Your goal
Output the records exactly, every one of them.

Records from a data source
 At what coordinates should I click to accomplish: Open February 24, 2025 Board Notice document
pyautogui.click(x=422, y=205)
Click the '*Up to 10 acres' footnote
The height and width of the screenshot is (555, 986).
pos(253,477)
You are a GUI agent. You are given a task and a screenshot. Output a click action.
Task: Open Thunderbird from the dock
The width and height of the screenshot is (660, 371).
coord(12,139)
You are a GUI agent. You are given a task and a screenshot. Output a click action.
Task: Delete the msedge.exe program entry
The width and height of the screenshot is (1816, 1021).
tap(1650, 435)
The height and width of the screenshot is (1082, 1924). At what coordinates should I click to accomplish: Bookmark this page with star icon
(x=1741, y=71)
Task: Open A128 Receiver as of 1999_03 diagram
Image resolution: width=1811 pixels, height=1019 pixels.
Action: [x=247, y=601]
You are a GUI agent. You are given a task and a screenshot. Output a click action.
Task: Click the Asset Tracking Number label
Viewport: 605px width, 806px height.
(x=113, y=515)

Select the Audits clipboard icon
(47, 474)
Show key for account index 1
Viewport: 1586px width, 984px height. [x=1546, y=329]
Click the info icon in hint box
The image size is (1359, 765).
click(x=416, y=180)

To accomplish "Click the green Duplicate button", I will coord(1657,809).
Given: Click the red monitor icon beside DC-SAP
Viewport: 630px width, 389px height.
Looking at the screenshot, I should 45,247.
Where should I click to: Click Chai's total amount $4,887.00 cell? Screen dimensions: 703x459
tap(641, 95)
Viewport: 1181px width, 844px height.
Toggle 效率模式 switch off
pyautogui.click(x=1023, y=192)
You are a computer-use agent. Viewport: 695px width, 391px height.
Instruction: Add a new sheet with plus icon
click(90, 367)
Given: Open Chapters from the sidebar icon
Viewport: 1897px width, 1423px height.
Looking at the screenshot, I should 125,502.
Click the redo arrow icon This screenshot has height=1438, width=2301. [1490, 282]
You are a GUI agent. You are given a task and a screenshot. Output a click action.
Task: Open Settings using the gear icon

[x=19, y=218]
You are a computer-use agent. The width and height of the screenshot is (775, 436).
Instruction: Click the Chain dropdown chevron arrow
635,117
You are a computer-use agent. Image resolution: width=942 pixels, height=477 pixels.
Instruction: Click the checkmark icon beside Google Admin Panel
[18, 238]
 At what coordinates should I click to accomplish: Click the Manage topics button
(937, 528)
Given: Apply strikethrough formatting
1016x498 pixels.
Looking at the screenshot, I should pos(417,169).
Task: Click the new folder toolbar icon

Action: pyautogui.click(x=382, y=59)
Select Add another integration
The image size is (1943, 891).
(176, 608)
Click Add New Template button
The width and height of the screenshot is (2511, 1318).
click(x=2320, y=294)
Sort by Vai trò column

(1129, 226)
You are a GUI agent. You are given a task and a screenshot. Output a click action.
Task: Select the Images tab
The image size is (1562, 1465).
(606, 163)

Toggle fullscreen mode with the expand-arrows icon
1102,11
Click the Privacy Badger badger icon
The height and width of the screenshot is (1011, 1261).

Solution to this problem
 At what coordinates should I click to accomplish: Open February 24, 2025 Board Notice document
pyautogui.click(x=422, y=205)
Click the '*Up to 10 acres' footnote
The height and width of the screenshot is (555, 986).
pos(253,477)
You are a GUI agent. You are given a task and a screenshot. Output a click action.
Task: Open Thunderbird from the dock
The width and height of the screenshot is (660, 371).
coord(12,139)
You are a GUI agent. You are given a task and a screenshot. Output a click action.
Task: Delete the msedge.exe program entry
The width and height of the screenshot is (1816, 1021).
tap(1650, 435)
The height and width of the screenshot is (1082, 1924). At what coordinates should I click to accomplish: Bookmark this page with star icon
(x=1741, y=71)
Task: Open A128 Receiver as of 1999_03 diagram
Image resolution: width=1811 pixels, height=1019 pixels.
Action: [x=247, y=601]
You are a GUI agent. You are given a task and a screenshot. Output a click action.
Task: Click the Asset Tracking Number label
Viewport: 605px width, 806px height.
(x=113, y=515)

Select the Audits clipboard icon
(47, 474)
Show key for account index 1
Viewport: 1586px width, 984px height. [x=1546, y=329]
Click the info icon in hint box
The image size is (1359, 765).
click(x=416, y=180)

To accomplish "Click the green Duplicate button", I will coord(1657,809).
Given: Click the red monitor icon beside DC-SAP
Viewport: 630px width, 389px height.
Looking at the screenshot, I should 45,247.
Where should I click to: Click Chai's total amount $4,887.00 cell? Screen dimensions: 703x459
tap(641, 95)
Viewport: 1181px width, 844px height.
Toggle 效率模式 switch off
pyautogui.click(x=1023, y=192)
You are a computer-use agent. Viewport: 695px width, 391px height.
Instruction: Add a new sheet with plus icon
click(90, 367)
Given: Open Chapters from the sidebar icon
Viewport: 1897px width, 1423px height.
Looking at the screenshot, I should 125,502.
Click the redo arrow icon This screenshot has height=1438, width=2301. [1490, 282]
You are a GUI agent. You are given a task and a screenshot. Output a click action.
Task: Open Settings using the gear icon

[x=19, y=218]
You are a computer-use agent. The width and height of the screenshot is (775, 436).
Instruction: Click the Chain dropdown chevron arrow
635,117
You are a computer-use agent. Image resolution: width=942 pixels, height=477 pixels.
Instruction: Click the checkmark icon beside Google Admin Panel
[18, 238]
 At what coordinates should I click to accomplish: Click the Manage topics button
(937, 528)
Given: Apply strikethrough formatting
1016x498 pixels.
Looking at the screenshot, I should pos(417,169).
Task: Click the new folder toolbar icon

Action: pyautogui.click(x=382, y=59)
Select Add another integration
The image size is (1943, 891).
(176, 608)
Click Add New Template button
The width and height of the screenshot is (2511, 1318).
click(x=2320, y=294)
Sort by Vai trò column

(1129, 226)
You are a GUI agent. You are given a task and a screenshot. Output a click action.
Task: Select the Images tab
The image size is (1562, 1465).
(606, 163)

Toggle fullscreen mode with the expand-arrows icon
1102,11
Click the Privacy Badger badger icon
The height and width of the screenshot is (1011, 1261).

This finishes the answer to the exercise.